- Church: Church of Denmark
- Diocese: Haderslev
- Elected: 2013
- Predecessor: Niels Henrik Arendt

Orders
- Consecration: 12 May 2012

Personal details
- Born: June 18, 1963 (age 62) Haslev, Denmark
- Denomination: Lutheran
- Children: 6
- Alma mater: Aarhus University

= Marianne Christiansen =

Marianne Christiansen (born June 18, 1963 in Haslev) is a Lutheran bishop in the Church of Denmark.

== Life ==
Marianne Christiansen is the daughter of Bishop Henrik Christiansen and Sister of Helle Christiansen, Head of the Church of the Cross in Denmark. Christiansen gained a Candidate of Philosophy in music in 1989 and in science in 1992, both from Aarhus University. From 1986 to 1991, together with former member of parliament of the Radical Left Henrik Svane, she served as a principal at the Music and Theater College in Toftlund, and from 1993 the parish priest of Skørping-Fræer. In 1996 she became a lecturer at the Pastoral College in Aarhus specialising in Psalm knowledge and worship studies. From 2004 to 2005, Marianne Christiansen was an associate professor of preschool education with a special focus on continuing education. Between 2005 and 2011 she was parish priest of Thisted, and from 2011 to 2013 of Løgumkloster.

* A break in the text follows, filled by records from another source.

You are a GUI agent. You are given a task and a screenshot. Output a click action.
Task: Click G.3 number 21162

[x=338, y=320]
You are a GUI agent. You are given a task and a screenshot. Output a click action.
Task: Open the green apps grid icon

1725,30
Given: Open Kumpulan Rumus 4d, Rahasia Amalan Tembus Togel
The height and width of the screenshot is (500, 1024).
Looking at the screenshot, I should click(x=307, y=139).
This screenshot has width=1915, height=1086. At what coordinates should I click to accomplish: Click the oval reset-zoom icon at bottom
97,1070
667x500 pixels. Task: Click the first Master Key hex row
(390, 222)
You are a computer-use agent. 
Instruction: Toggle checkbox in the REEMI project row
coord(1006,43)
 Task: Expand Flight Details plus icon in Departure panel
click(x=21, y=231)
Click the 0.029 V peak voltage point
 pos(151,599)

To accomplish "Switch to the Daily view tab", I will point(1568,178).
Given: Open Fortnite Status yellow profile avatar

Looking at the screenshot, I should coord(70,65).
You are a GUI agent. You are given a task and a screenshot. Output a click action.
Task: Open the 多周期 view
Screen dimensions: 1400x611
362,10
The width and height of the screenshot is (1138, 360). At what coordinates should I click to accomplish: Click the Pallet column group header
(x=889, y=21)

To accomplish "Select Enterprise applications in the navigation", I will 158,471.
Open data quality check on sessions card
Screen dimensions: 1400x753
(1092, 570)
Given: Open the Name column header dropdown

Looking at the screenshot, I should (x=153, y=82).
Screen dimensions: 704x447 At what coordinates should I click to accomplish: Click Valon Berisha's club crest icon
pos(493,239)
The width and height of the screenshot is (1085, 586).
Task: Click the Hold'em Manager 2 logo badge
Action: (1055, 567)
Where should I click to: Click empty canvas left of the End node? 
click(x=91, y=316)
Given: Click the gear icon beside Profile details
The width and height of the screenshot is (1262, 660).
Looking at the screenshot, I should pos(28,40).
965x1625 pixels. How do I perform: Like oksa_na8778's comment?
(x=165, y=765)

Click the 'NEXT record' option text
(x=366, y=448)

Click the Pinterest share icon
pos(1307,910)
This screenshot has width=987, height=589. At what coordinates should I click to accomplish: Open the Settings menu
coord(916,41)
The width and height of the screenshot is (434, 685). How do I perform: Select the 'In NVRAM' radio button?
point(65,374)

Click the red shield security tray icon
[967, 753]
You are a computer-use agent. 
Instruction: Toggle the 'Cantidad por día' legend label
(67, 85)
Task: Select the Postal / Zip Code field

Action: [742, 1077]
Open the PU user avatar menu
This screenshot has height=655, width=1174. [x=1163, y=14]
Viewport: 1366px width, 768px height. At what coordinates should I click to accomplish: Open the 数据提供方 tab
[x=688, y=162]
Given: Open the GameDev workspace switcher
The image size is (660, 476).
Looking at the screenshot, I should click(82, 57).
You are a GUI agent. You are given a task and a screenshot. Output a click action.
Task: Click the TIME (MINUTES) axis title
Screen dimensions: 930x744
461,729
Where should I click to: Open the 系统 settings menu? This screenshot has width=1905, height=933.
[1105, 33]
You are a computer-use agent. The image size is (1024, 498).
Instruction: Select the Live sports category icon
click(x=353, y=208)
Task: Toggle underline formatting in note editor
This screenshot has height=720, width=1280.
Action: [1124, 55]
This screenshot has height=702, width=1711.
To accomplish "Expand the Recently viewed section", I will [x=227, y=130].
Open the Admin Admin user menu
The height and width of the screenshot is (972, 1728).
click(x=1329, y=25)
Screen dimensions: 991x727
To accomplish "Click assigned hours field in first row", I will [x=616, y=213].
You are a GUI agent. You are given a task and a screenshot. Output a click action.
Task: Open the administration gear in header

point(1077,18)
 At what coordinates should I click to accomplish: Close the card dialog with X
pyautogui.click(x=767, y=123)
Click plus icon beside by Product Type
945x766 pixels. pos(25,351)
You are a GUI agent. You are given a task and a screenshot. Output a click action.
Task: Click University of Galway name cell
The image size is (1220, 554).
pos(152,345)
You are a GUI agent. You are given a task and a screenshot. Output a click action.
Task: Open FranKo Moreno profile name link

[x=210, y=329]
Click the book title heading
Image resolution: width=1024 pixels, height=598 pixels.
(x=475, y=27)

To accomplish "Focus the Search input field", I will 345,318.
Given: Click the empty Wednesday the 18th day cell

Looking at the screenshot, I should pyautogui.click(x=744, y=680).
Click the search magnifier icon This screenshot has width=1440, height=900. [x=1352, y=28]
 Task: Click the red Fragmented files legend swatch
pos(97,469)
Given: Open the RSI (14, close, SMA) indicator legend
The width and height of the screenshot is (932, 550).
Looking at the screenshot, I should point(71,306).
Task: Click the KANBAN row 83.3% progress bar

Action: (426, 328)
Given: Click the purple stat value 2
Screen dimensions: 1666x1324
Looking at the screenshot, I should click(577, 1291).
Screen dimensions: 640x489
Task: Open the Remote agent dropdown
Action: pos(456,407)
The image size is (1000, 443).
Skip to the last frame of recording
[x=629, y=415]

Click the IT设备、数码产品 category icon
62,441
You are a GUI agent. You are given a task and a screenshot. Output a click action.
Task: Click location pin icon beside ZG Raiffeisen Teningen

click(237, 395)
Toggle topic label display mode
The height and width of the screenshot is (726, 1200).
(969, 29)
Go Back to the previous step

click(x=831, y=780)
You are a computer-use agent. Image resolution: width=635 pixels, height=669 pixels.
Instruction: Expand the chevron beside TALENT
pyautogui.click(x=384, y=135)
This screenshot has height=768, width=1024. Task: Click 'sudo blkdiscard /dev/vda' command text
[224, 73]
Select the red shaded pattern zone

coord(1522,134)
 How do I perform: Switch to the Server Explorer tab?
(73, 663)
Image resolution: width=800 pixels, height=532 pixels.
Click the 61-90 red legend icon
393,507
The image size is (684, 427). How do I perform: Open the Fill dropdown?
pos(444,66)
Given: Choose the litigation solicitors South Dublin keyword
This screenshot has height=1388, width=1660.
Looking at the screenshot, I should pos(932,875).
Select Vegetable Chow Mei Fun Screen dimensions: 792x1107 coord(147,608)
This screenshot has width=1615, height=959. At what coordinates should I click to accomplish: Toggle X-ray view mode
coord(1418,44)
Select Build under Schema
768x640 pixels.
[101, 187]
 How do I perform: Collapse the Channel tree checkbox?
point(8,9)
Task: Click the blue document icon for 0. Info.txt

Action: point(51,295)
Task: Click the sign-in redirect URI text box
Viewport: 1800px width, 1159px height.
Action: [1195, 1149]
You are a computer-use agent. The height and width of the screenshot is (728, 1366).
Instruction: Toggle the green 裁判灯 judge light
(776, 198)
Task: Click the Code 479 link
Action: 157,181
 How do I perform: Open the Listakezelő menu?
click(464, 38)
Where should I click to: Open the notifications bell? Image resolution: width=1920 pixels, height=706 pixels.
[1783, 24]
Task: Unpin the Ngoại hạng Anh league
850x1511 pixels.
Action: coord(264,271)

Marianne Christiansen is co-author of several books on liturgy and hymnology, as well as having extensive lectures. From 2004 to 2007 she was chairman of the Danish People's Mission, and since 2007 she has been president of the Folkekirke Youth Choir.

Marianne Christiansen was elected bishop with 691 votes, against Peter Hedegaard's 460 votes. Marianne Christiansen is Denmark's fourth female bishop. She has six children.